God’s nature does not allow any space for evil.  The early church Fathers wrestled with this question and laid a foundation for our understanding.  Gregory of Nyssa writing long ago said that the image of God is marked with “alienation from all evil.”  In other words, evil is completely beyond the realm of God’s attributes.  God cannot be the father of evil.  Nyssen explains that it is the person’s “departure of the better state” which becomes “the origin of its opposite.”  “Since then, this is the peculiarity of the possession of a free will, that it chooses as it likes the thing that pleases it, you will find that it is not God who is the author of the present evils, seeing that he has ordered your nature so as to be its own master and free; but rather the recklessness that makes choice of the worse in preference to the better.” In other words, it is the human’s will which is “swept away by deceit” that becomes the “inventor of evil.”

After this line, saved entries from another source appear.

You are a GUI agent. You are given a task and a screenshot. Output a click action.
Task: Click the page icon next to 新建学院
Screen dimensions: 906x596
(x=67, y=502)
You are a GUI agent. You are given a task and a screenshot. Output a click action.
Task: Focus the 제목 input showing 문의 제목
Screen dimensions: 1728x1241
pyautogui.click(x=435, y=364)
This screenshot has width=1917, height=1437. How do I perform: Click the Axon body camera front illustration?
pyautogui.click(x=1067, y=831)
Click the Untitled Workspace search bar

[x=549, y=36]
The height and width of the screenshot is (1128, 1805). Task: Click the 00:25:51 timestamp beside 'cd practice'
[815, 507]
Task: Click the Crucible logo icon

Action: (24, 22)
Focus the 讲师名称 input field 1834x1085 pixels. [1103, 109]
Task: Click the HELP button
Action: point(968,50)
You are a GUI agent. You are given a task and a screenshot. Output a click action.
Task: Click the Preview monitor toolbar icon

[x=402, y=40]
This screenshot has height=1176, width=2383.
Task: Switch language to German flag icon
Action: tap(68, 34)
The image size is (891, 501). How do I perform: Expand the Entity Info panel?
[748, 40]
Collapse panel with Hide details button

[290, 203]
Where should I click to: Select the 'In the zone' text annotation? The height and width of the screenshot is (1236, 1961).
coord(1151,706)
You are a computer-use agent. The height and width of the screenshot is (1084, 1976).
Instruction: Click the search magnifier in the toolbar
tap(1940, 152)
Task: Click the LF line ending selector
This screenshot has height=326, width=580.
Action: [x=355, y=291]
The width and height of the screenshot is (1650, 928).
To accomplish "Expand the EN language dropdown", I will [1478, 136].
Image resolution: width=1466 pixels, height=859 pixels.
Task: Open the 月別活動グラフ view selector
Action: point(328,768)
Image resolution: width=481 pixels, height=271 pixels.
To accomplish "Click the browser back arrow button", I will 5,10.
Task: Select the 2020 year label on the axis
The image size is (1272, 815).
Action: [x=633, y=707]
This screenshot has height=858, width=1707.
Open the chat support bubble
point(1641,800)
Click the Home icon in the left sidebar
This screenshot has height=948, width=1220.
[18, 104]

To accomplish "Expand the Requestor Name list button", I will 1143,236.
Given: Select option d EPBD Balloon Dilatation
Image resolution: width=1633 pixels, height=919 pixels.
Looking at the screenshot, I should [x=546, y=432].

This was not something that the human simply discovered “after it had been invented by God. Nor did God create death; man, in a way, is the founder and creator of evil.” Instead, according to Nazianzen, you will be on a journey toward God. “‘God,’ according to bright students of Greek etymology, is derived from words meaning ‘to run’ or ‘to burn’ –the idea being of continuous movement and consuming of evil qualities hence, certainly, God is called a ‘consuming fire.’”

We, as humanity must take responsibility for the actions at Sandy Hook Elementary School in Newtown, Connecticut.  What happened there is the result of choices made by humans and now we, as God’s people must choose how we will respond to what has occurred.  We must also ask ourselves how might we become involved so that there might be a different outcome in the future.  This is the responsibility of God’s people.

Christ Jesus, who died, yes, who was raised, who is at the right hand of God, who indeed intercedes for us (Romans 8:34).

“But couldn’t God have intervened?”  Jesus was sitting at the right hand of that Father that fateful Friday morning interceding for all that was happening, and who’s to say that he didn’t intervene?  Wasn’t Jesus visible in the courage of the woman in the school office who called 911?  What about in the young teacher who locked away her children in the cupboards only to face the shooter herself, saving the lives of numerous children?  And what about the first responders who put were willing to run into the midst of that dangerous situation to stop the senseless violence?

But how could Jesus allow so many little children to die?  Honestly, we don’t have the answer to that.  There are times when we may need to admit that we don’t have all the answers and that we cannot completely explain God.  He says,

For as the heavens are higher than the earth, so are my ways higher than your ways and my thoughts than your thoughts (Isaiah 55:9).  

If we can’t answer all the questions, what are we to do?  We are to be reminded of the promises of the love of God.

Who will separate us from the love of Christ? Will hardship, or distress, or persecution, or famine, or nakedness, or peril, or sword?

As it is written, “For your sake we are being killed all day long; we are accounted as sheep to be slaughtered.” No, in all these things we are more than conquerors through him who loved us.


For I am convinced that neither death, nor life, nor angels, nor rulers, nor things present, nor things to come, nor powers, nor height, nor depth, nor anything else in all creation, will be able to separate us from the love of God in Christ Jesus our Lord (Romans 8:35-39).


There is a very personal relationship with Jesus Christ, the Messiah, who came to this earth to save us from our sins.  When we run into the arms of the Savior, we are also running and fleeing from evil.  Even the children who died that day ended up in the arms of a dear loving Savior.  If we are in a right relationship with Jesus Christ there is nothing in this world that can separate us from his love.

This is the advent season.  We have been horribly reminded of the pain that exists in this world.  May we join together and pray,

Amen. Come, Lord Jesus (Rev. 22:20b)!